Sixty-five percent of Americans say human activities are responsible for climate change, the highest reading ever according to a Gallup poll published earlier this month. And 64 percent of Americans say they are worried a great deal or a fair amount about climate change, the highest percentage since 2008. 

There's a national shift in American attitudes about and understanding of climate change.  Since 2015, the number of Americans who credit human activities with climate change has increased from 55 to 65 percent, and the number of Americans concerned about climate change has increased from 55 to 64 percent. A smaller increase (from 37 to 41 percent) is seen in the Americans who believe global warming will pose a serious threat in their lifetime increased, based on 1,019 American adults surveyed by Gallup in 50 states.

So why the uptick? 

Anthony Leiserowitz, director of the Yale Program on Climate Change Communication, tells The Christian Science Monitor in a phone interview that it has a lot to do with media coverage. 

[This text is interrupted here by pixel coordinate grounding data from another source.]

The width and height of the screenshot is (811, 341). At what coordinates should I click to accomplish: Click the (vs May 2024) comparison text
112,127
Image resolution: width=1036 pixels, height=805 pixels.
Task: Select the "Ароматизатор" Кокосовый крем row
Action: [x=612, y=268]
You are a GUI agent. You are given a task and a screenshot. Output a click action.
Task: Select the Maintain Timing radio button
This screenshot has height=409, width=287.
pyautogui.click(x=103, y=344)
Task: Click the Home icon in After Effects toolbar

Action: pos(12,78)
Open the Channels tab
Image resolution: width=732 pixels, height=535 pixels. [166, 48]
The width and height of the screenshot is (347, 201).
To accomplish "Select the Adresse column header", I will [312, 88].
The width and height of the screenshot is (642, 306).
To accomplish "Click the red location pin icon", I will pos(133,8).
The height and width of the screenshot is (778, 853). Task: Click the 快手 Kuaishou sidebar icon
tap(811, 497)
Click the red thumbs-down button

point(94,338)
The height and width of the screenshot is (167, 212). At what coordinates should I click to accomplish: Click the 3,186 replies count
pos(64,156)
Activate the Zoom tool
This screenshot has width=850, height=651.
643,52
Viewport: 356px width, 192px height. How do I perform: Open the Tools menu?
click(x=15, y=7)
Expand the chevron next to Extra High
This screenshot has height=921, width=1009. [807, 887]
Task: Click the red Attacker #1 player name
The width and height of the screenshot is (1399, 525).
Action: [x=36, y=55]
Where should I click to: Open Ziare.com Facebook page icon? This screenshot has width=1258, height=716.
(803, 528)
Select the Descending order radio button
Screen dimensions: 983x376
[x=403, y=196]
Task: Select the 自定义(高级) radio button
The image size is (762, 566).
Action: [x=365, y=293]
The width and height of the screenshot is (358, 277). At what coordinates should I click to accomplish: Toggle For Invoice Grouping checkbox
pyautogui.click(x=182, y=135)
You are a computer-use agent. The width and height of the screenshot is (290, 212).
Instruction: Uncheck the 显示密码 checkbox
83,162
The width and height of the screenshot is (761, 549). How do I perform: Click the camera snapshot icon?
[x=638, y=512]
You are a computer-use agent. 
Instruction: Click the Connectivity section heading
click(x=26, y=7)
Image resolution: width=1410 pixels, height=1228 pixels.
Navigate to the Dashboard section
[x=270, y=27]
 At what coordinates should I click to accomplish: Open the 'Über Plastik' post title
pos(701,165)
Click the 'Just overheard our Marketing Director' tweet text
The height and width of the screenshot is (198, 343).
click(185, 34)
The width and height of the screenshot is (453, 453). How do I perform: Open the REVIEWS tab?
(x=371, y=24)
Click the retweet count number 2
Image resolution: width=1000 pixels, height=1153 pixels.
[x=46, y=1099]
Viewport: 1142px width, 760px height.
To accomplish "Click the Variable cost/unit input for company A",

“Most Americans don’t have direct access to information about climate change, so the way they learn about it is through the media,” says Dr. Leiserowitz. And in 2015, Pope Francis and the Paris climate summit “brought enormous attention” to the issue. “Paris helped shift the narrative, it wasn’t an international debate. It was an agreement on what’s happening with serious voluntary commitments by almost every nation.” 

But above all, says Gallup, the great persuader is likely the weather. 

The World Meteorological Organization released their annual State of the Climate report Monday, confirming that 2015 was the "warmest [year] on record by a clear margin." And the heat continues to rise so far in 2016. 

February 2016 was the hottest February on record, 2.43 degrees Fahrenheit hotter than the average from 1951 to 1980 (the benchmark typically used), according to the National Oceanic and Atmospheric Administration (NOAA). 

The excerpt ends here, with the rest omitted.